ACTIVITY → Each entry below needs to be reproduced exactly as given.

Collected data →
..........

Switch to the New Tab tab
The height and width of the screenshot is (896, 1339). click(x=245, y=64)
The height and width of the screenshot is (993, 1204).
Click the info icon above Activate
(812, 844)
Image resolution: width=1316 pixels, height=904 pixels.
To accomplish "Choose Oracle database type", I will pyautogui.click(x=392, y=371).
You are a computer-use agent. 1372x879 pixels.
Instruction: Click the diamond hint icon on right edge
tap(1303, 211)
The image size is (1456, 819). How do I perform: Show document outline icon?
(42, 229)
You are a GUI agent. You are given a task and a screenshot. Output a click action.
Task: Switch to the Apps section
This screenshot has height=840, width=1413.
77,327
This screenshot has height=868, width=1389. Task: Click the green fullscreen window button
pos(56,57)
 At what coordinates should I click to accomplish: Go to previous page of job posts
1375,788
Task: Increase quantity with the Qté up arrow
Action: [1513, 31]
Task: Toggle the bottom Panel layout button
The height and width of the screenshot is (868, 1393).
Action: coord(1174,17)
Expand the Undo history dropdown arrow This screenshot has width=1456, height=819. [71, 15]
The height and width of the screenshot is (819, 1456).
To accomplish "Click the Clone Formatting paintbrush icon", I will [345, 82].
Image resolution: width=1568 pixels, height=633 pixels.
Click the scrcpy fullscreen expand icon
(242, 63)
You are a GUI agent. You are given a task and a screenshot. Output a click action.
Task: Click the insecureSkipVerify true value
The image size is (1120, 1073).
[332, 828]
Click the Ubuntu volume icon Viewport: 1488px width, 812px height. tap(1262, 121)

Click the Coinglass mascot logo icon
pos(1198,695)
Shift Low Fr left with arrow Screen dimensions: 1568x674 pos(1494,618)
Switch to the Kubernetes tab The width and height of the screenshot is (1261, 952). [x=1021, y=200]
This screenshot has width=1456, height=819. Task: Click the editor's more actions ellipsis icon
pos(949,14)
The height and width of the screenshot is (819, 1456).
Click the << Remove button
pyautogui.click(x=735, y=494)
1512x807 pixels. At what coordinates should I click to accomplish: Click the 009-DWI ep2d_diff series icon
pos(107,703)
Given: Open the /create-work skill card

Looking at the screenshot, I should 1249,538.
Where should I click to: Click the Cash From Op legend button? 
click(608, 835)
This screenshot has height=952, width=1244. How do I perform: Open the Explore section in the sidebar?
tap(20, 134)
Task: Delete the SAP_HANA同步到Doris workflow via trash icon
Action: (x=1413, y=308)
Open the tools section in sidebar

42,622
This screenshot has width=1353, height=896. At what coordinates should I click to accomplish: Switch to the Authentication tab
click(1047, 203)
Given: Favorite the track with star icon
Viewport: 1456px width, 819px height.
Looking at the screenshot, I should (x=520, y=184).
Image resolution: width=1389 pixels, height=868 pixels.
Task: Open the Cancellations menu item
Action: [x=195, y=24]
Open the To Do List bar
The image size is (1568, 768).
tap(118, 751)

..........

TASK RESPONSE →
Switch to the New Tab tab
The height and width of the screenshot is (896, 1339). click(x=245, y=64)
The height and width of the screenshot is (993, 1204).
Click the info icon above Activate
(812, 844)
Image resolution: width=1316 pixels, height=904 pixels.
To accomplish "Choose Oracle database type", I will pyautogui.click(x=392, y=371).
You are a computer-use agent. 1372x879 pixels.
Instruction: Click the diamond hint icon on right edge
tap(1303, 211)
The image size is (1456, 819). How do I perform: Show document outline icon?
(42, 229)
You are a GUI agent. You are given a task and a screenshot. Output a click action.
Task: Switch to the Apps section
This screenshot has height=840, width=1413.
77,327
This screenshot has height=868, width=1389. Task: Click the green fullscreen window button
pos(56,57)
 At what coordinates should I click to accomplish: Go to previous page of job posts
1375,788
Task: Increase quantity with the Qté up arrow
Action: [1513, 31]
Task: Toggle the bottom Panel layout button
The height and width of the screenshot is (868, 1393).
Action: coord(1174,17)
Expand the Undo history dropdown arrow This screenshot has width=1456, height=819. [71, 15]
The height and width of the screenshot is (819, 1456).
To accomplish "Click the Clone Formatting paintbrush icon", I will [345, 82].
Image resolution: width=1568 pixels, height=633 pixels.
Click the scrcpy fullscreen expand icon
(242, 63)
You are a GUI agent. You are given a task and a screenshot. Output a click action.
Task: Click the insecureSkipVerify true value
The image size is (1120, 1073).
[332, 828]
Click the Ubuntu volume icon Viewport: 1488px width, 812px height. tap(1262, 121)

Click the Coinglass mascot logo icon
pos(1198,695)
Shift Low Fr left with arrow Screen dimensions: 1568x674 pos(1494,618)
Switch to the Kubernetes tab The width and height of the screenshot is (1261, 952). [x=1021, y=200]
This screenshot has width=1456, height=819. Task: Click the editor's more actions ellipsis icon
pos(949,14)
The height and width of the screenshot is (819, 1456).
Click the << Remove button
pyautogui.click(x=735, y=494)
1512x807 pixels. At what coordinates should I click to accomplish: Click the 009-DWI ep2d_diff series icon
pos(107,703)
Given: Open the /create-work skill card

Looking at the screenshot, I should 1249,538.
Where should I click to: Click the Cash From Op legend button? 
click(608, 835)
This screenshot has height=952, width=1244. How do I perform: Open the Explore section in the sidebar?
tap(20, 134)
Task: Delete the SAP_HANA同步到Doris workflow via trash icon
Action: (x=1413, y=308)
Open the tools section in sidebar

42,622
This screenshot has width=1353, height=896. At what coordinates should I click to accomplish: Switch to the Authentication tab
click(1047, 203)
Given: Favorite the track with star icon
Viewport: 1456px width, 819px height.
Looking at the screenshot, I should (x=520, y=184).
Image resolution: width=1389 pixels, height=868 pixels.
Task: Open the Cancellations menu item
Action: [x=195, y=24]
Open the To Do List bar
The image size is (1568, 768).
tap(118, 751)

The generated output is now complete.